I do not have that letter, it is from Deputy Fahey to the Ombudsman.

I am sure it will be provided to the Minister of State.

I am being strict with members of the committee and Senator Regan is two minutes over time.

In the report, the Ombudsman indicates that the then Minister wanted to ring fence the scheme and capture two cases and he succeeded. Regarding advertising——

She never said that.

I refer to pages 63 and 64.

She never said that.

It is all there.

These are false allegations.

Can the Chairman control Deputy Aylward?

Please, Deputy Aylward.

How much was spent on advertising the scheme compared to other schemes at the time, such as decommissioning or the salmon drift netting scheme? Can the Minister of State or the Department supply that information for comparative purposes?
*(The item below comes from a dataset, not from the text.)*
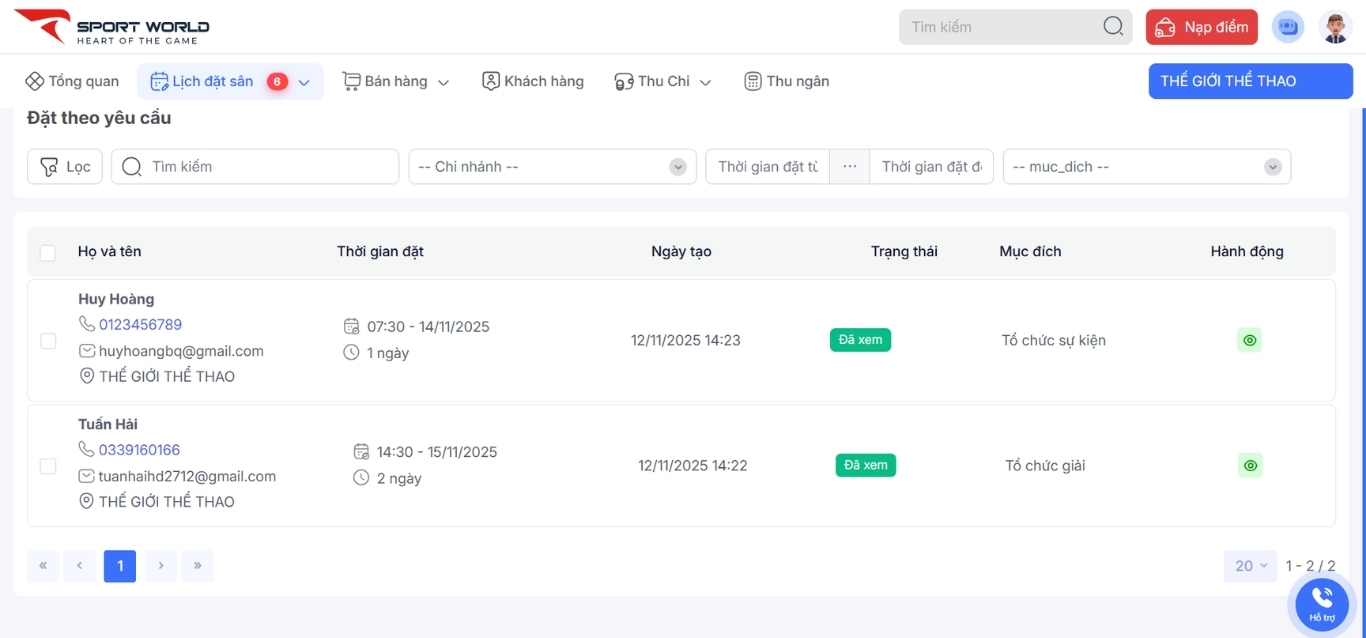Click the Nạp điểm button
This screenshot has height=638, width=1366.
pyautogui.click(x=1201, y=27)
The scheme took a number of months to be rolled out. There was wide consultation with the organisations on the ground and coastal communities. The advertisements were placed in what were considered at the time to be the three main forms of communication with the industry, The Fishing News, The Irish Skipper and The Marine Times. It was considered a successful trawl at the time. Some 68 people applied. The figure of 120 people is thrown out by other members and the figure of 500 is buried somewhere in the report. From an application and advertising perspective, that 68 people applied to the scheme is quite a success. The Department thought so at the time.

Can the figures be provided to the committee?

I thank the Minister of State for his presentation to the committee and for answering questions.

The joint committee adjourned at 1.20 p.m. until 11.30 a.m. on Wednesday, 23 June 2010.